A startup named Sparkify is a digital music streaming service that gives access to millions of songs and other content from artists all over the world. The company wants to analyze the users and songs data that it is currently collecting on their streaming app. The analytics team is interested in understanding what songs, genre or artists users are listening to, so that they can provide targeted marketing to increase the brand value and revenue of the company. The data currently resides in a directory of JSON logs on user activity on the app, and a directoy of JSON metadata on the available songs on the app. The company is expecting a Data Engineer to process these logs and metadata files and store it in a Postgres database optimized to provide song play analysis. This project creates a Postgres schema and ETL pipelines to store the data in the form of tables representing star schema for faster access and analysis of data.
The data model resembles a star schema with one Fact table, songplays and four dimension table: users, songs, artists and time. A star schema provides the advantages of higher query performance, built-in referential integrity and ease of understanding.
postgres_data_modeling
│ README.md # Project description
│
└───Data # The dataset
| |
│ └───log_data
│ | │ ...
| └───song_data
│ │ ...
│
└───Src # Source code
│ |
| └─── create_tables.py # Schema and Tables creation script
│ |
| └─── etl.py # ETL script
│ |
| └─── sql_queries.py # SQL DDL Queries
│ |
| └─── etl.ipynb # ETL helper Jupiter notebook
│ |
| └─── test.ipynb # Tables Data Test Jupiter Notebook
There are 5 files in the Src folder, which are explained in detail below:
- sql_queries.py: This python file has queries for dropping and creating tables. It creates a python list for all the drop and create queries. The files also contains queries for inserting data into the tables.

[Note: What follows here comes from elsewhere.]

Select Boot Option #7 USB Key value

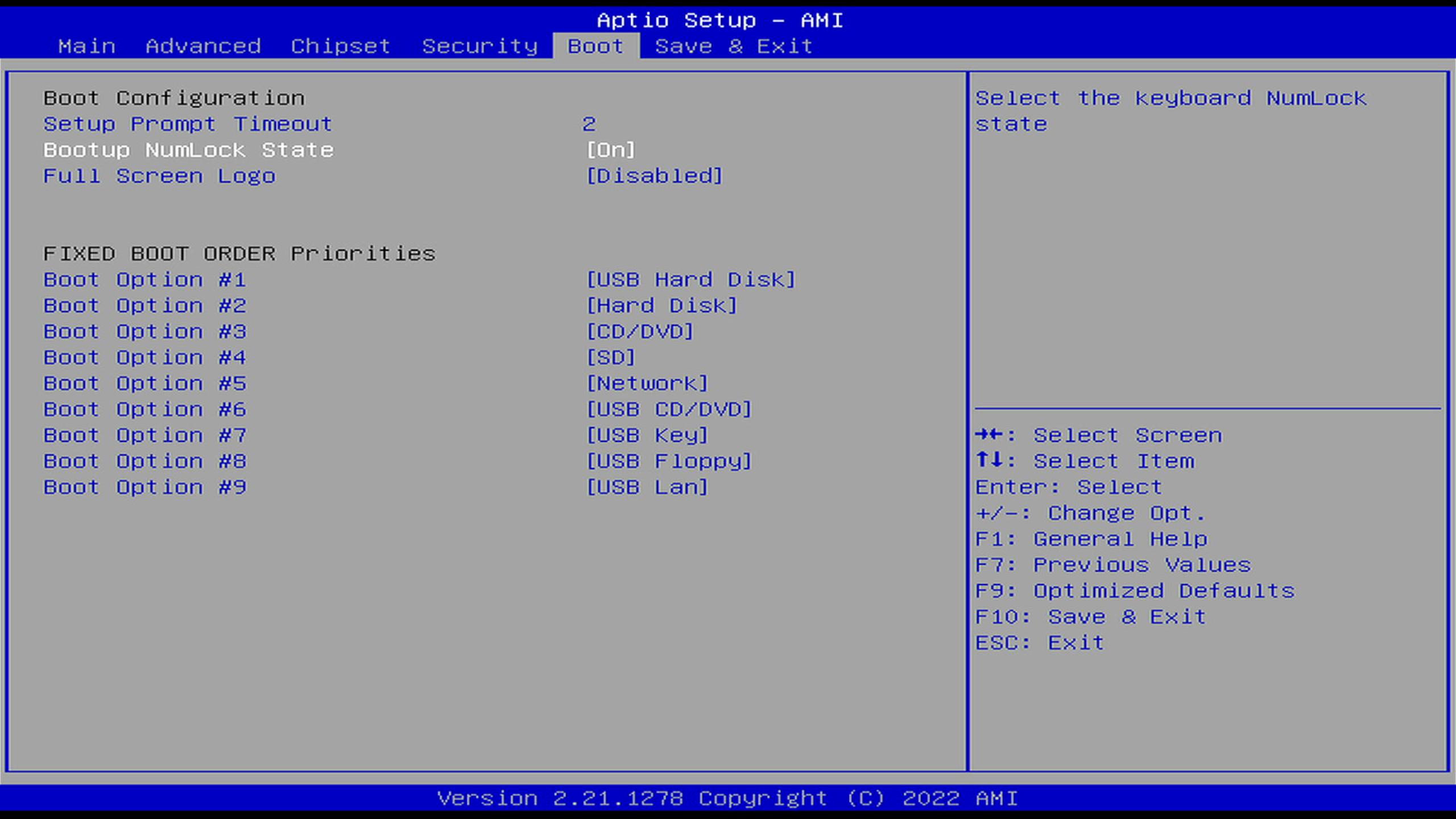point(647,436)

- create_tables.py: This python file imports the contents of the sql_queries.py file. It creates the database, drops the tables, if they exist and then re-creates the tables. This script is a way of resetting the database amd its tables.
- etl.ipynb: This Jupyter Notebook is used for exploring the data sets and insert a small subset to test the tables and the data types.

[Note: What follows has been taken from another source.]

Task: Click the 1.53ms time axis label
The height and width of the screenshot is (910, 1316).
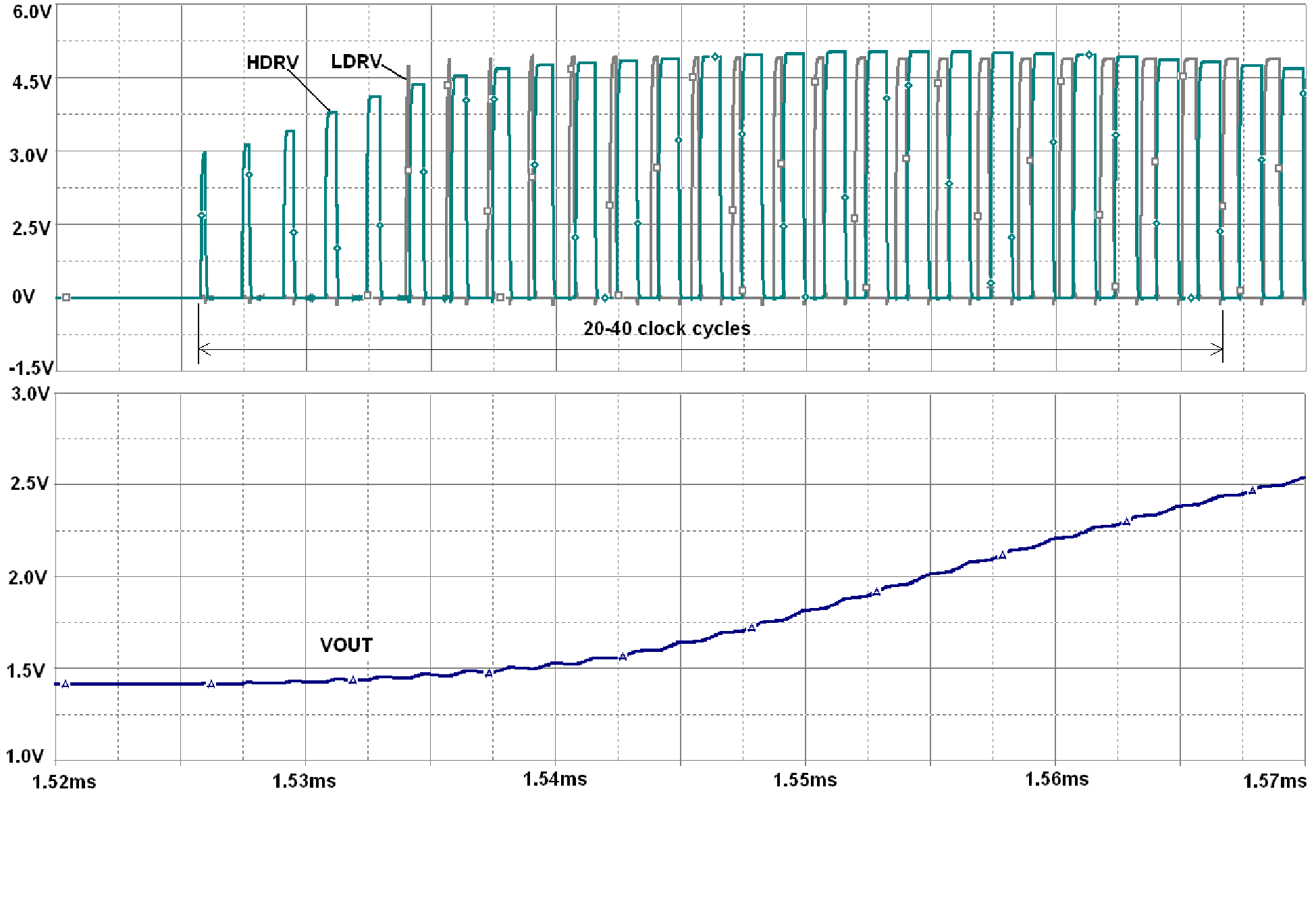Action: 304,781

- etl.py: This python file is the core of the project and builds ETL pipelines to process JSON files and store data into created Postgres tables. The file scans the directory for songs and logs and processes each file inside the directory and subdirectories. It then tranforms the processed data to store it in tables in specific formats.

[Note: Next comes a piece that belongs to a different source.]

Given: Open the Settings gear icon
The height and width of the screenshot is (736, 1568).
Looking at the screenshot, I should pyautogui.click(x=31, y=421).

- test.ipynb: This Jupiter notebook could be used to validate the data inserted into the tables. It connects to the Sparkify database and queries the tables.
- Python 3
- pandas and psycopg2 libraries
- Postgres database available on localhost
Run the following commands in order:
- python create_tables.py
- python etl.py
- Which songs were played the most in the year 2018?
- Which artist was most popular in the year 2018?
- How much time free users spend listening on the app and could they be targeted for paid subscription marketing?